U.S. District Judge William R. Wilson Jr., who is hearing the case without a jury, said he was not ruling on the merits of the case but attempting to conduct the matter as though a jury was present.

"I know I would submit to a jury. There are conflicting inferences," Wilson ruled.

Wilson also said that the 8th U.S. Circuit Court of Appeals has admonished judges to hear all of a case once it gets to trial, unless it is so clear that the case couldn't stand up on appeal.

Earlier Wednesday, Richardson lawyer John Walker asked Wilson to review portions of depositions from Arkansas Chancellor John A. White, athletic director Frank Broyles and university trustee Jim Lindsey for inclusion as evidence. Also up for review are on-the-record questioning with Nebraska athletic director Steve Pederson and others. Pederson's deposition is under consideration because Nebraska considered hiring Arkansas football coach Houston Nutt, whom Richardson says was treated better.

Richardson completed his testimony Tuesday and said that, despite having more than 500 coaching victories, an NCAA national championship ring and three trips to Final Four, he cannot even land an interview.

"I may be one of the top-rated coaches that's unemployed," Richardson said Tuesday. "No one is knocking down my door saying, 'Hey, coach, we need you.'"

Under questioning by Walker, Richardson said Tuesday he has been unable to find a comparable coaching job since he was fired. He said he has hired an agent and applied for openings at Miami and Auburn, but was not even interviewed for those jobs.

Richardson said his agent has told him the lawsuit and his outspoken nature are hindering his job search.

When filling openings in high-profile programs, Richardson said, athletic directors usually initiate contact with coaches they are interested in _ but he's heard from none.
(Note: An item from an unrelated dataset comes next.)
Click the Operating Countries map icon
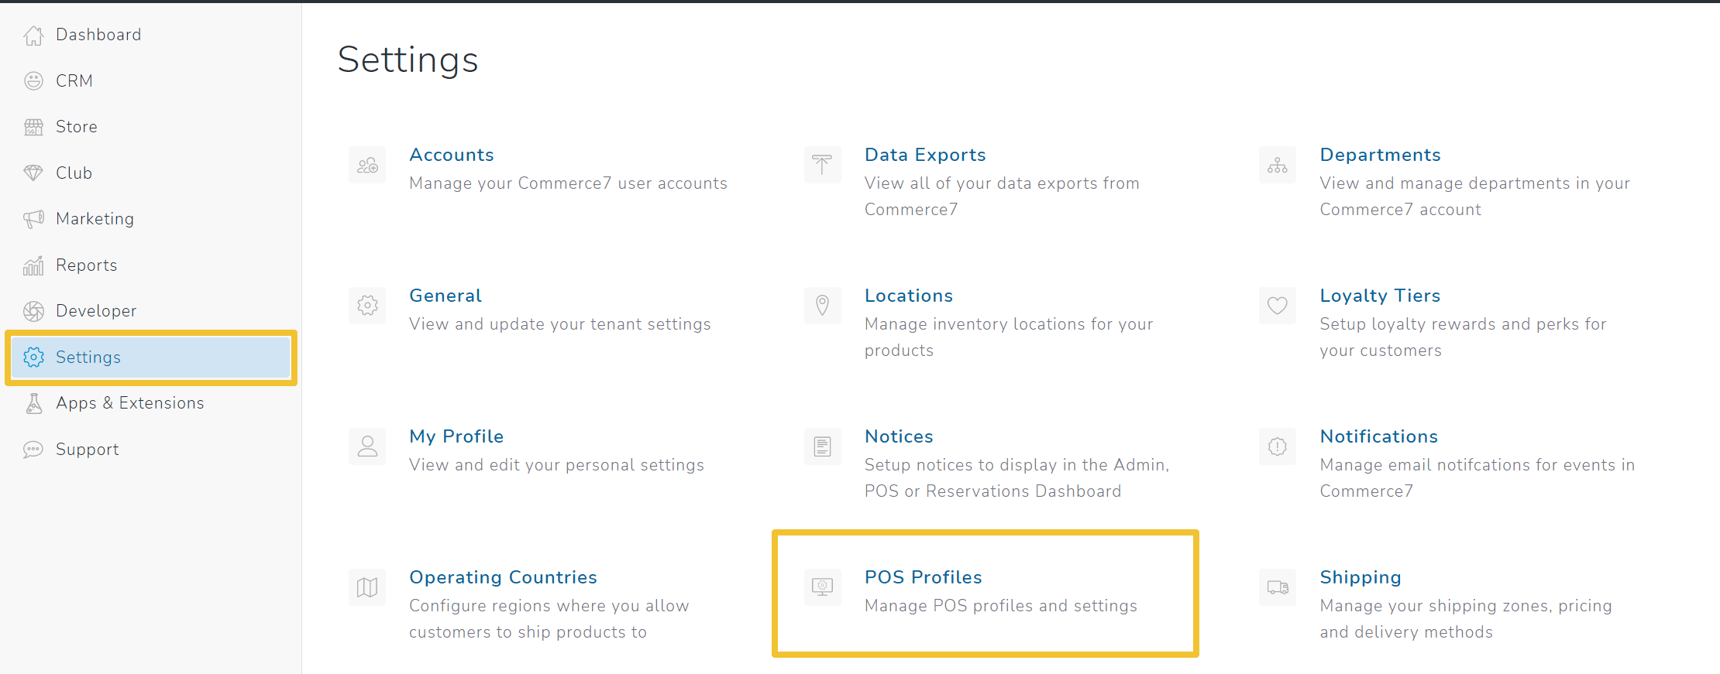1720x674 pixels. (367, 587)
"As my agent says, I'm pretty tainted right now," Richardson said. "Because of my lawsuit and my outspoken nature, it's tough for me to get a job."

Richardson sued the university and its athletic fund-raising arm, the Razorback Foundation, claiming racial discrimination and violation of his freedom of speech. He said he was told he was fired after a news conference at which he made racially charged remarks. Arkansas says it fired the coach believing he had lost faith in his ability to lead the program.

At the Feb. 25, 2002, news conference, Richardson spoke of the slave trade and how he expected to be treated better.

"I did not come over on that ship, so I expect to be treated a little bit different," Richardson said then. "Because I know for a fact that I do not play on the same level as the other coaches around this school play on. I know that. You know it. And people of my color know that. And that angers me."

Richardson was the only black coach among 17 head coaches at the school.

Under questioning by Kaplan, Richardson acknowledged that at the time of his Dec. 18, 2003, deposition, he could not think of any examples of university discrimination against him while he was covered by his final contract.

But in court this week, Richardson has said racial discrimination included Broyles' not extending his contract and not offering him a raise as some other coaches received.

Richardson said Tuesday he received what amounted to cost-of-living adjustments and other raises given routinely to other state employees, and said he was never singled out for a significant jump in pay. However, he acknowledged a salary increase from $145,000-$175,000 to more than $1 million between 1985 and 2000.

He explained the increase in his pay was actually a product of his own negotiations with shoe and apparel dealers until 1999.

"I raised most of my money, all the time, until my last year, when the university took over" and negotiated an all-school, all-sport deal with Reebok, Richardson said.

The Reebok deal paid Richardson $500,000, which was $100,000 more than his previous deal with Converse, which ran out a year earlier. Richardson said he had to ask university system President B. Alan Sugg to intervene because he believed Broyles was trying to short-change him.

The coach also said Broyles and associate athletic director Katie Hill had made racial slurs directed at him, but added that he had not made the specific allegations before. The judge struck the remarks from the record after Walker admitted Richardson's testimony regarding the slurs was based on hearsay and rumor.